Friday, May 31, 2013

Dr. James E. McDonald: The Man, The Mystery

Dr. James Edward McDonald was an American physicist and historic ufologist. He independently researched UFOs during the 1950s and 60s until he passed in 1971 at the young age of 51. McDonald's interest in UFOs began after he spotted one in 1954. He and two meteorologists were driving through the Arizona dessert when they saw an unidentified flying object in the distance.

Now, if one PhD. physicist and two meteorologist can't find an explanation for a glowing object in the sky, than that's for sure a UFO. - Ok, now back to the information:

McDonald argued that the UFO phenomenon was a very real thing and that science was missing a big chunk of opportunity in not giving it further scientific investigation. He felt that a UFO, even if not of extraterrestrial origin, is still a UAP (Unidentified Aerial Phenomena) and should be scientifically investigated as much as anything else. Discovering how UFO and UAP cases were being treated by scientists and the government was disturbing to McDonald. These important cases were being filtered to where only the ones that had explanations were being released publicly, while the other non explainable cases were kept completely secret.

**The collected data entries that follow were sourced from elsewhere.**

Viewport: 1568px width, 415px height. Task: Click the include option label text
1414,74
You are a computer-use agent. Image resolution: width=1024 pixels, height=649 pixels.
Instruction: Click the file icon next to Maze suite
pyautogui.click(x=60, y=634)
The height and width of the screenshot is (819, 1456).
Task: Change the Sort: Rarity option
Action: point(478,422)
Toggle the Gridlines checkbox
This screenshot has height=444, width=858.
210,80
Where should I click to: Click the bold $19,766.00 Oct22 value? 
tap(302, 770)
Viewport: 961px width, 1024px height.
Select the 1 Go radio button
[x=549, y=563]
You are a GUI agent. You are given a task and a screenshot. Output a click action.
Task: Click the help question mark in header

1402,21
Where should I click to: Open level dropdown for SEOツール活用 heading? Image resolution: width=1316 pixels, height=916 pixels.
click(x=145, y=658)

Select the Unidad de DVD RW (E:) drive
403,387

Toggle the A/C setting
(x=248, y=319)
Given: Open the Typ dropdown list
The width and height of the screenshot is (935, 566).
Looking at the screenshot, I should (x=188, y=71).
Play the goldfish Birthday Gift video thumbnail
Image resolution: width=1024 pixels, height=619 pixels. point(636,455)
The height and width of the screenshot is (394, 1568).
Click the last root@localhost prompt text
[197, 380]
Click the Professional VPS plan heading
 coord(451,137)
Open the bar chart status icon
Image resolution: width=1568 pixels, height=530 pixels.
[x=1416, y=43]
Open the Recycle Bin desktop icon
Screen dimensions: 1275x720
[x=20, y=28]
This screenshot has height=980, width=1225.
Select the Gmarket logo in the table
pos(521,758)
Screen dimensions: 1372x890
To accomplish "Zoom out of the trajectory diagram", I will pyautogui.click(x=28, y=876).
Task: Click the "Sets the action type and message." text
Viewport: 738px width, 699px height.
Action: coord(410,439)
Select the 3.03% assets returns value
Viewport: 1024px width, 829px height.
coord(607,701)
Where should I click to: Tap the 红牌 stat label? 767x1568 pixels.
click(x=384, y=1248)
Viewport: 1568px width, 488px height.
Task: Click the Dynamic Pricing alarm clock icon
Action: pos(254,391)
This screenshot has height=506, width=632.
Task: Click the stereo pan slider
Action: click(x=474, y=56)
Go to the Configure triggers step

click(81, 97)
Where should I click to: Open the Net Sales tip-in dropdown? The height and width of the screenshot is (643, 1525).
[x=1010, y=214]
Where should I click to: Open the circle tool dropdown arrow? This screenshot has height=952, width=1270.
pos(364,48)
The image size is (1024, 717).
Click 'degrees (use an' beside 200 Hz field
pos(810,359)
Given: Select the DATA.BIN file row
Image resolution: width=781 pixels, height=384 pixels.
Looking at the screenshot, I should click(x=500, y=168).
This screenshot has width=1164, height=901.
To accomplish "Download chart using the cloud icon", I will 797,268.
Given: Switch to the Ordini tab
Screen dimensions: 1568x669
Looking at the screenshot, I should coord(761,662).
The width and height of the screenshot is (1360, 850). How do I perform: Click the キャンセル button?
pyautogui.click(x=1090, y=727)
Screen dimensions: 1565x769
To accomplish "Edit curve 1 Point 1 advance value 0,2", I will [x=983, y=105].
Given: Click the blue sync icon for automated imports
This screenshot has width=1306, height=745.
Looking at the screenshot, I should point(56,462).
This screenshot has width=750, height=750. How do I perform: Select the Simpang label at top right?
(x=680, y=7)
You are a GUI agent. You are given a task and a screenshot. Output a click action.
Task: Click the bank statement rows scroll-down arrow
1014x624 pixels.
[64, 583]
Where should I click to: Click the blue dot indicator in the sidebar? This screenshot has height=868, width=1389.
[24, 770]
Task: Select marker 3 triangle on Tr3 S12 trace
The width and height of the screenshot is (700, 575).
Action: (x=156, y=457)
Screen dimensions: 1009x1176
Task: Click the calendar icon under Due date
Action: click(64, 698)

For example, if a UFO report could be attached to a plane, weather balloon or will-o'-the-whisp sighting, then the story would be released as ,"UFO was actually this..."
If a UFO report could not be solved with a common explanation. It was kept secret if possible and not revealed to the public at any time.

This seems to be what Project Blue Book was in charge of. Project Blue Book was created by the US government in 1952 to scientifically study UFOs, but it seems like they did more covering up and PR control than anything else. According to McDonald, astronomer J. Allen Hynek, was the only scientist at the time studying UFOs for the US government. Hynek revealed that Project Blue Book was withholding all of the significant and outstanding UFO reports. If Hynek were to publicly reveal any of the reports himself, he would of been terminated from his position as consultant for Blue Book. 

Maybe some people thought McDonald was uncovering too much, because he was scrutinized at times for his pursue of information regarding UFOs and his goal to bring them to proper scientific studies. He uncovered a lot of truth that was being heavily concealed regarding the matter. In one public interview during the 60's , he states that the CIA made a law that if anyone in the Air Force releases top secret UFO information they could face a fine up to $10,000 or be placed in jail for 10 years.

At the time, because there were so many UFO cases and reports being witnessed widely by the public, congress put together the Condon Committee. A committee developed in 1966 based at the University of Colorado at Boulder and was named after the Committee Chairman, physicist   Dr. Edward Condon. The members were suppose to make thorough investigations into the UFO phenomenon. However, the Committee and it's chairman became questionable of it's true motives when Condon began making public comments to reporters with a dismissive attitude towards the subject matter.

What I find strange is that even though McDonald was very qualified to be on the committee, they denied him membership. 

The Condon Committee soon closed not short after a controversy regarding a document that McDonald got a hold of. He publicly released it's information stating that the Condon Committee was informed to downplay UFO reports. It's last public statement in 1969 was given by Dr. Condon himself informing the public that UFOs were nothing exceptional and could be explained by either hoaxes or natural phenomenon. Further scientific research was not worth it and should be discouraged.

Can you believe that?! The Condon Committee sounds a lot like the Citizen Hearing On Disclosure. It seems to have good intentions, but doesn't really get too far or find any sustainable answers. Although, it does give a public platform for people to tell their stories and experiences. 

McDonald continued his fight in bringing attention to scientific study of UFOs and UAPs. He delivered his lecture "Science in Default" in 1969 at The American Association for the Advancement of Science.  

Here is where McDonald's story takes a shocking turn for me. After reading up on all this information I discovered just two years after he gave that lecture, he killed himself! Apparently he died on his SECOND attempt to kill himself! His first attempt was not successful and he ended up blinding himself in one eye and was admitted to a psychiatric ward in Arizona. He started to gain vision again in his eye and was soon released from the psychiatric ward with plans to go back to teaching. But a few months later his body was found near a creek in Tucson next to a revolver gun and a suicide note. This makes such a strange conclusion to his biography. After being basically a pioneer in scientific UFO research he abruptly ends his own life. I don't know what the suicide note said, but why did he do it? It makes you there a conspiracy with his death? Was he revealing too much information about UFOs to the public and someone didn't like it? Or did studying UFOs and the information he found out make him loose his mind? I will never know, but in his short lived life, he stood up for the truth and uncovered so much valuable information as to what exactly was or is still being hidden from the public.